The Student Room Group

I'm such a coward!

Argh I'm such a coward! OK so I was walking to school, and on the way up I saw this guy Matt, who I've had a Massive crush on for the past 6 months - and seriously, my knees went all shaky and I thought I was going to pass out! Argh I hate that he has this effect on me! I'm good mates with him, but I don't think he knows just how much I love him :frown: and because we're such good mates I can't bring myself to tell him. But this morning was the perfect opportunity just to talk, say hi and stuff - because we're in different years and don't get to talk that much at school. But I was just too scared to say hi! Argh I hate that he has this kind of control over me and doesn't even know it! :frown: Any advice?
Reply 1
You're mates with him, but you're scared to say 'hi' to him?

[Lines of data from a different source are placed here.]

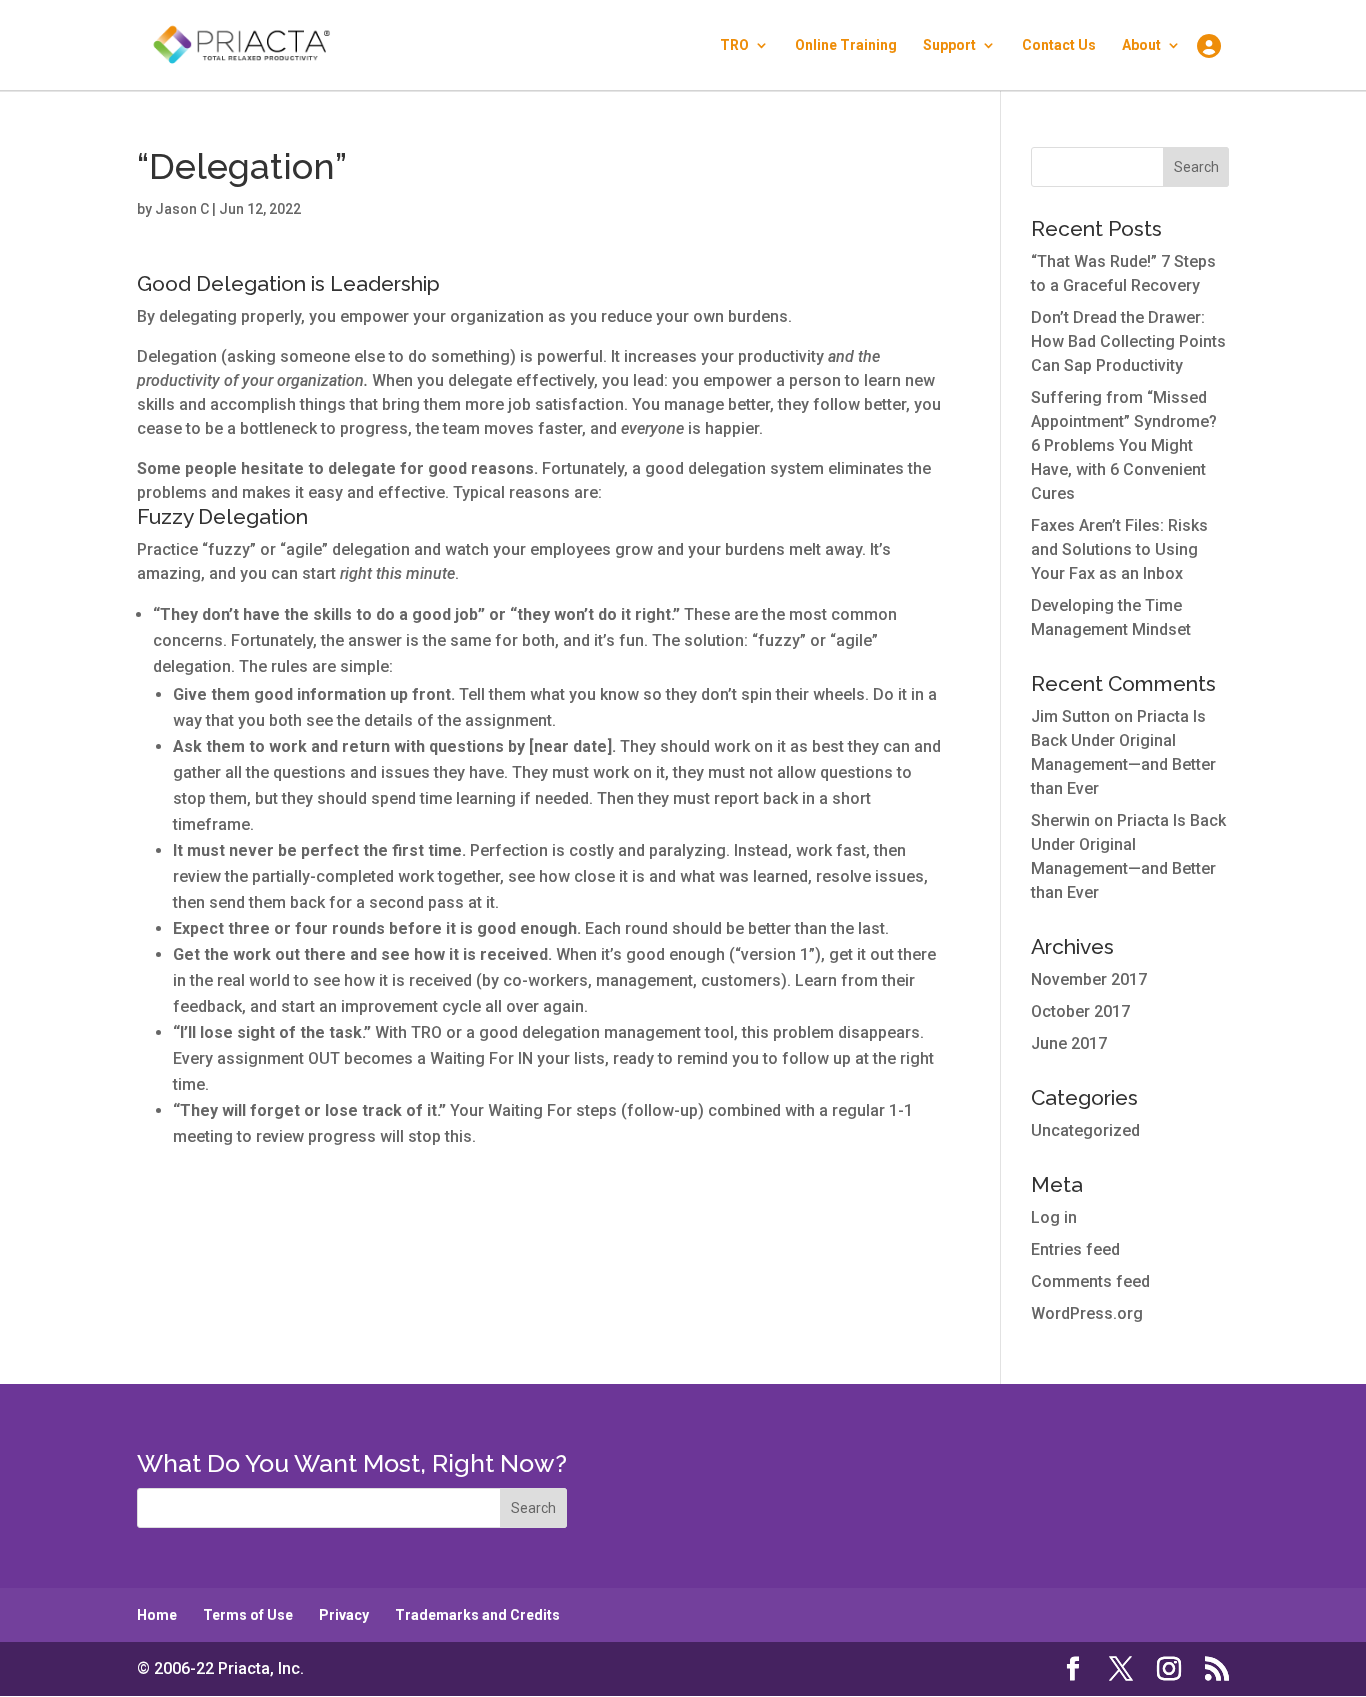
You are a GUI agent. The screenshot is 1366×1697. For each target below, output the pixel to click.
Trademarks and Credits (477, 1615)
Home (157, 1615)
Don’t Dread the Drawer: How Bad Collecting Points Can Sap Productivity (1128, 341)
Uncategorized (1085, 1130)
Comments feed (1090, 1281)
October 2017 (1080, 1011)
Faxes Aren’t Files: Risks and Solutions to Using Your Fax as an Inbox (1119, 549)
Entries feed (1075, 1249)
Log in (1054, 1217)
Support (949, 45)
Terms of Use (248, 1615)
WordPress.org (1087, 1313)
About (1141, 45)
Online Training (846, 45)
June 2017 (1069, 1043)
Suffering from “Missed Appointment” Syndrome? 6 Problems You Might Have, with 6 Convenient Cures (1124, 445)
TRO (734, 45)
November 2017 (1089, 979)
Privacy (344, 1615)
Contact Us (1059, 45)
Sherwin (1060, 820)
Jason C (182, 209)
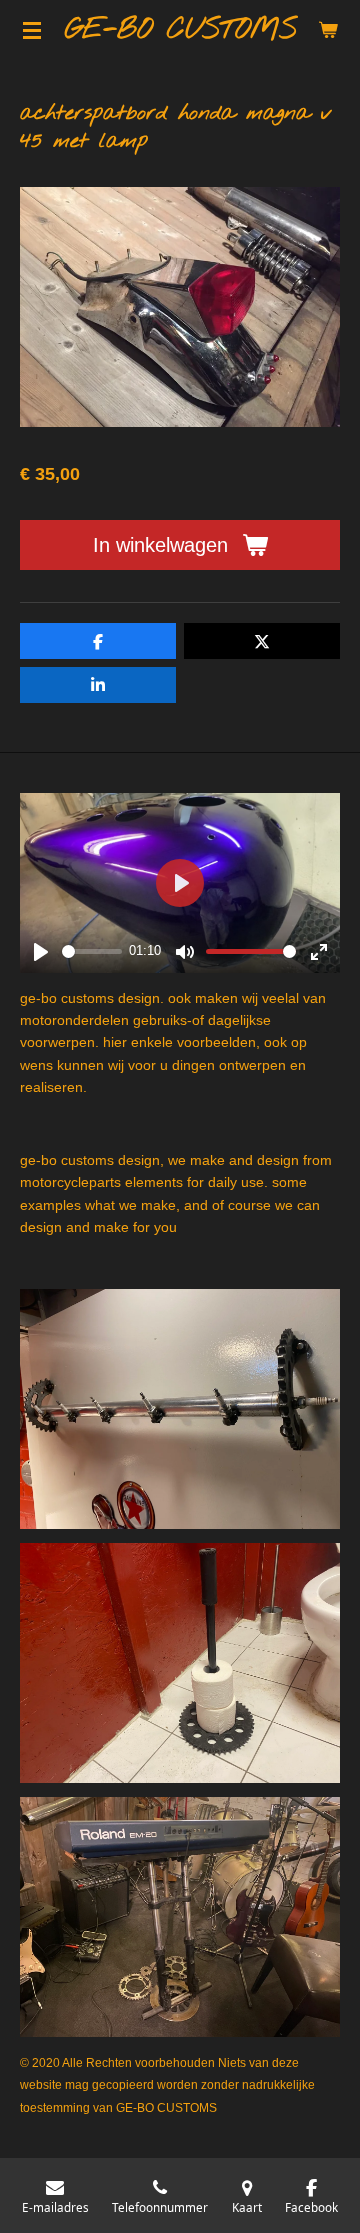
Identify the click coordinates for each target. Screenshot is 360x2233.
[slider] (92, 951)
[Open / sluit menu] (32, 30)
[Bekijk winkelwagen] (328, 30)
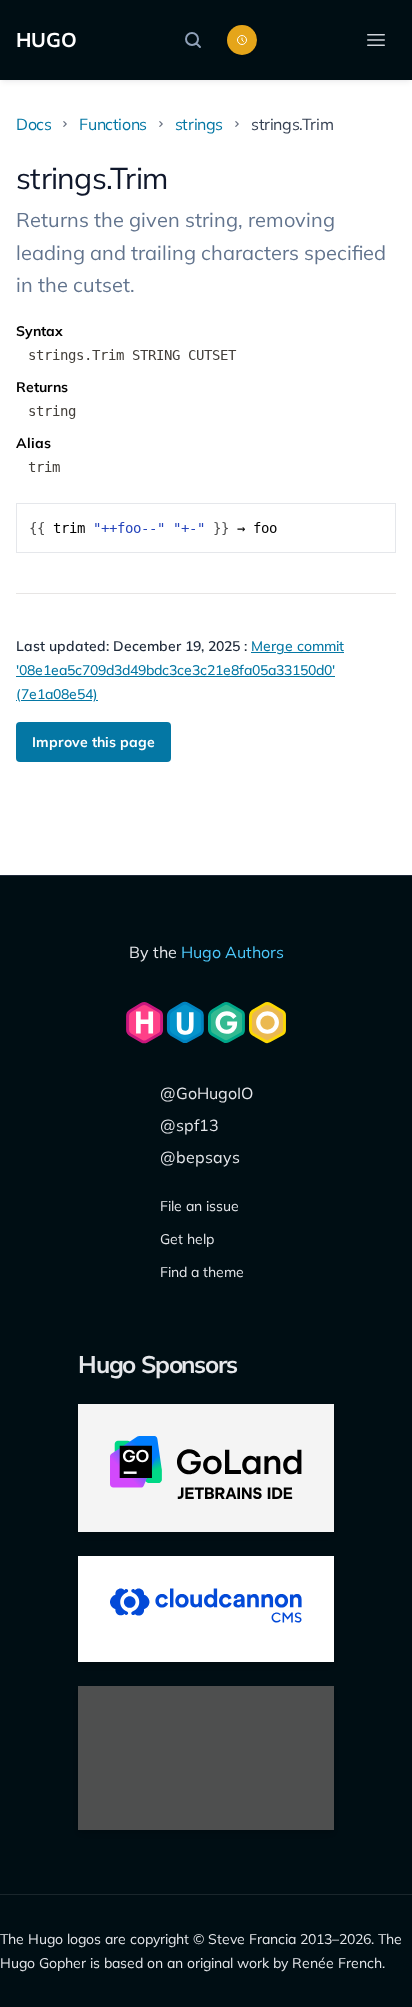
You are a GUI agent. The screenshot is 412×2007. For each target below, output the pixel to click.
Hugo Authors (232, 952)
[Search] (198, 40)
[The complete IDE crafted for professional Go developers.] (206, 1468)
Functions (112, 124)
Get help (187, 1239)
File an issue (199, 1206)
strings (199, 124)
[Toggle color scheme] (242, 40)
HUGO (46, 39)
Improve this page (93, 742)
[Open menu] (376, 40)
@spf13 (189, 1125)
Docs (33, 124)
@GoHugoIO (206, 1093)
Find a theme (202, 1272)
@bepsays (200, 1157)
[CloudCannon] (206, 1609)
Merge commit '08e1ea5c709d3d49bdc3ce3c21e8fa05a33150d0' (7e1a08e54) (180, 670)
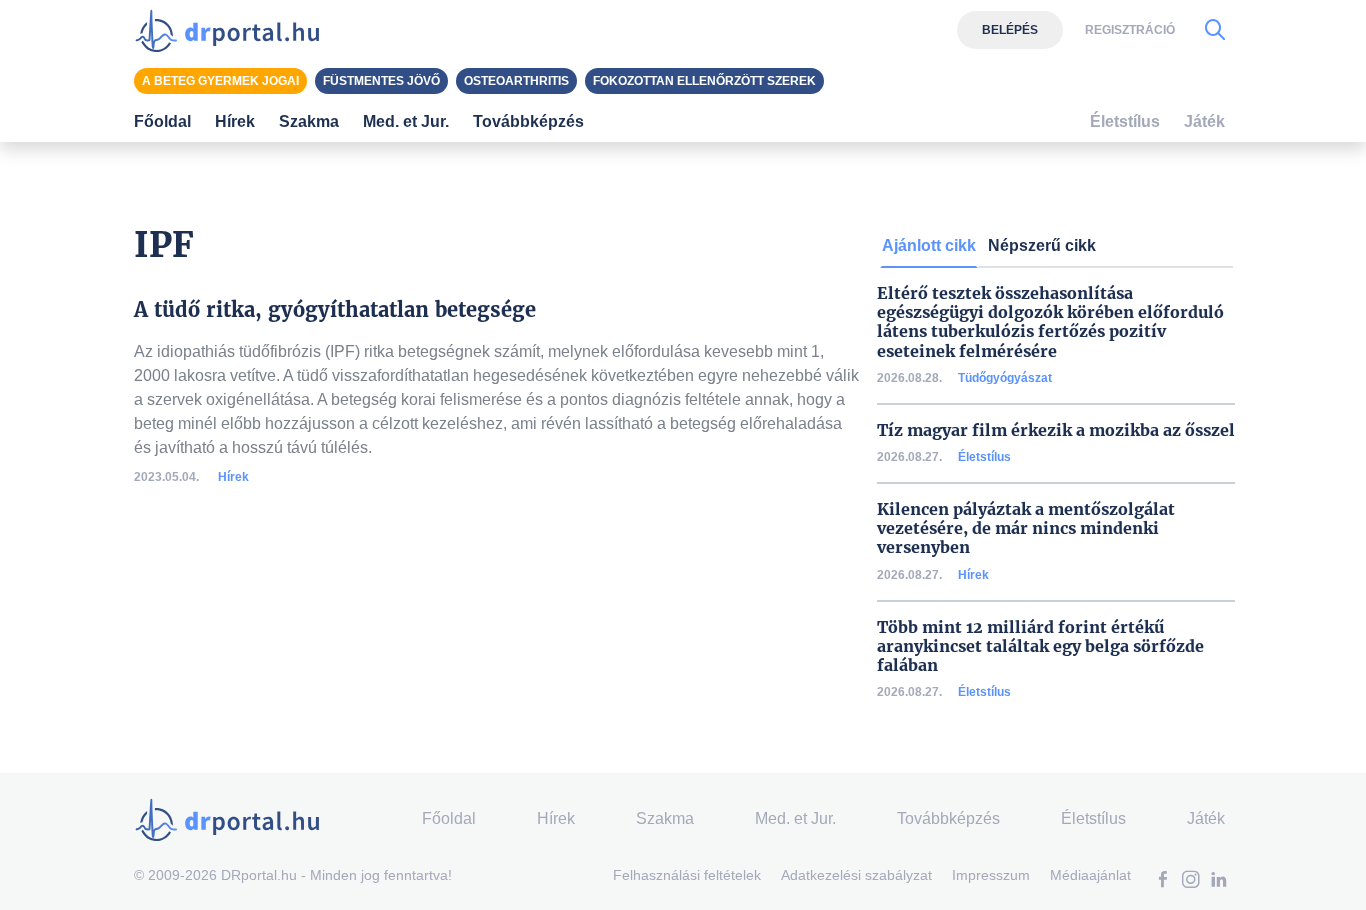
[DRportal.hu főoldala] (233, 30)
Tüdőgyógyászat (1005, 378)
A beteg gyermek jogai (220, 81)
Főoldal (162, 121)
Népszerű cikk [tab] (1042, 245)
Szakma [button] (309, 121)
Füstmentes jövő (381, 81)
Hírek (233, 477)
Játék (1204, 121)
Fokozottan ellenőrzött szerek (704, 81)
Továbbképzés (528, 121)
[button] (1163, 881)
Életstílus (984, 457)
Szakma (665, 818)
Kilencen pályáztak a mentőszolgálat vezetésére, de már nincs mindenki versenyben (1026, 528)
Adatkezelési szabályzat (856, 875)
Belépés (1010, 30)
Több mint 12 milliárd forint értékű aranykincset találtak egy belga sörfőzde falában (1040, 646)
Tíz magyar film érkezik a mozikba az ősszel (1056, 430)
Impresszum (991, 875)
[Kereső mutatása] (1215, 30)
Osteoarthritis (516, 81)
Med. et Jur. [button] (406, 121)
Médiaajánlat (1090, 875)
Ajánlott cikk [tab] (929, 245)
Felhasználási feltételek (687, 875)
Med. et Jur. (795, 818)
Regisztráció (1130, 30)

I'd like a friend I don't have to communicate to.
Reply 2
Yeah we're mates - we obviously say hi and chat of course but it's when I see him unexpectedly like this morning - I felt really shaky and I'm sure I went bright red - I find it so hard to chat with him because I love him so much and can't do anything about it
Reply 3
hmm, love is a strong word, you fancy him. You only love someone if you're willing to sacrifice everything for them. :smile:
how old are you?

if your good mates already start spending some time with him. eat your lunch with him or whatever, help him or get him to help you with work etc, and one saturday randomly phone him up and say youre bored and ask him if he would like to go watch a film with you. chances are he will say yes.
I'm 17, he's 18 - I don't think I just fancy him - I know people are gonna say there's no way I can love him if he doesn't like me back, but I've liked him to this extent for 7 months now, and I can't stop thinking about him. I get flushed whenever we speak, I can't sleep properly for thinking about him, and as said above I feel weak and dizzy when I see him unexpectedly. And I get butterflies when he smiles at me. It's a horrid feeling - I feel down and depressed if I don't see him in a day, and if I do see / speak to him, I always get so happy, and my friends can all tell a big change in my mood after we talk. I dunno how to explain it, he just makes me feel happy.
Whoops there goes my anonymity! :rolleyes: :redface:

I should also add that I've had stupid girly crushes in the past - many - and I know this is different to those.